Here's a cosmic contradiction: A tiny supermassive black hole. Astronomers using the Magellan II telescope in Chile and NASA's Chandra X-ray Observatory have discovered the smallest supermassive black hole yet found at the center of a dwarf galaxy.
The findings, published by the Astrophysical Journal Letters, could help scientists better understand the evolution of some of the earliest galaxies – and the black holes at their hearts.
Black holes are such dense, massive objects that even light cannot escape. They come in two main types: the "stellar-mass" black holes, which are the remains of dead stars that were several times the mass of the sun; and the supermassive black holes, which are thought to sit at the center of every large galaxy and that can weigh millions or even billions of solar masses.
But this newly found supermassive black hole, at the center of a dwarf galaxy called RGG 118, holds a mere 50,000 suns' worth of mass – on the order of 100,000 times smaller than some of its oversized peers. (The supermassive black hole in the middle of our own Milky Way, for the sake of comparison, holds between 4 million and 5 million solar masses, and it's not even a serious heavyweight.)
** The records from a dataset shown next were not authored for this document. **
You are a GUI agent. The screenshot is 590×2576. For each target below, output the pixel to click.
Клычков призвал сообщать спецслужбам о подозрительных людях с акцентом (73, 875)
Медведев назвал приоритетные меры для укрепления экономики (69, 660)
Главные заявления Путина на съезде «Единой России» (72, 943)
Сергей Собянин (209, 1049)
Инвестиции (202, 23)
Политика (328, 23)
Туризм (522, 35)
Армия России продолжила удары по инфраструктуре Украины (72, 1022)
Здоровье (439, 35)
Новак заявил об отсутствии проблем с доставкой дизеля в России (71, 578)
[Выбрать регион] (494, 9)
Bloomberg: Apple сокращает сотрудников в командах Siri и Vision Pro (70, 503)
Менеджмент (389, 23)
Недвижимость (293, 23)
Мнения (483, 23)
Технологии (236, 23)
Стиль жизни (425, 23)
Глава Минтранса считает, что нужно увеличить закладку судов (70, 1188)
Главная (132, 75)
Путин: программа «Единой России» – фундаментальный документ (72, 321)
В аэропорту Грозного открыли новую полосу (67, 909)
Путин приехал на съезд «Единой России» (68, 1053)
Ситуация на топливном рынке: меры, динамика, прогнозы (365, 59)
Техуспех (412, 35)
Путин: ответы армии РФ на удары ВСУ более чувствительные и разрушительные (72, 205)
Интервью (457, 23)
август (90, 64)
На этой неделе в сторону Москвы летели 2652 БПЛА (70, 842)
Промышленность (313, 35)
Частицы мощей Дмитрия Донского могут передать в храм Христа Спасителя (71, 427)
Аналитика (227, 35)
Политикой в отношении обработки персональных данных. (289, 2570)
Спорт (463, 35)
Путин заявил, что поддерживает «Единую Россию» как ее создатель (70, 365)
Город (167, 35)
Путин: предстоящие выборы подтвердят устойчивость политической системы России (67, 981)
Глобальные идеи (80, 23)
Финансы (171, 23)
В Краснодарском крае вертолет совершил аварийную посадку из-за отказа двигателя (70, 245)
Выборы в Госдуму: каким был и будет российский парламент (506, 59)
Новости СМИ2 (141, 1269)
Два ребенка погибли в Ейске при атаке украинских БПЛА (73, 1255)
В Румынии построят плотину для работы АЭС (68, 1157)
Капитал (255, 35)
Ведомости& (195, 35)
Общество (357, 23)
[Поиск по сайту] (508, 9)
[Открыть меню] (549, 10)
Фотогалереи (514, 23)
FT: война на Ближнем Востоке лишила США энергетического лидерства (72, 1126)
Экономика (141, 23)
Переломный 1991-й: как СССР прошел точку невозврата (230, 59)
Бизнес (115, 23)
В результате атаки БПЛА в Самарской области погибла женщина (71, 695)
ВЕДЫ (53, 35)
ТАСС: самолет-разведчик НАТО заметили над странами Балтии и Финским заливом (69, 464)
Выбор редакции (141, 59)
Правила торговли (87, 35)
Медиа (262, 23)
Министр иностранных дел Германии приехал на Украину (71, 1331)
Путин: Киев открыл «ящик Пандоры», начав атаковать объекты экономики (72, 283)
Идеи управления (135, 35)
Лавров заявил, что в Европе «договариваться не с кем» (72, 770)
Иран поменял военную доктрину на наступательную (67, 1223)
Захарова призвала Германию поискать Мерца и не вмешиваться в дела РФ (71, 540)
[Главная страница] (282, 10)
Unusual as this pint-sized supermassive black hole (and its galaxy) might sound, they're probably quite common, the scientists said.
"Most galaxies are fairly small – and whereas we are fairly convinced that there is a black hole sitting at the center of every big galaxy, we're not sure whether that's the case in the small ones," said study coauthor Elena Gallo, an astrophysicist at the University of Michigan in Ann Arbor. "It's just harder to find them, so that's why we don't really know."
"And if there are black holes there," she added, "we don't know whether they behave, with respect to their host galaxy, the same way as the big ones do."
RGG 118 is itself a tiny galaxy, which means that it probably never merged with other galaxies to make the monstrous structures we see populating the cosmos today.
"They're probably relatively pristine objects," Gallo said of such small galaxies.
This dwarf galaxy, then, could be an analogue to the early galactic building blocks from the universe's history.
By studying the movement of hydrogen within RGG 118 using the Magellan II (or Clay) telescope and the high-energy X-rays coming from the center of the galaxy using the orbiting Chandra telescope, the researchers were able to calculate the mass of the black hole.
The new findings give some insight into the relationship between dwarf galaxies and their black holes. But Gallo stressed that they would need to study more than just one dwarf galaxy's black hole before they could draw broader conclusions.
"These dwarf galaxies, with their teeny black holes, give us a relatively nearby laboratory to study the process by which black holes formed very early on in the universe," she said.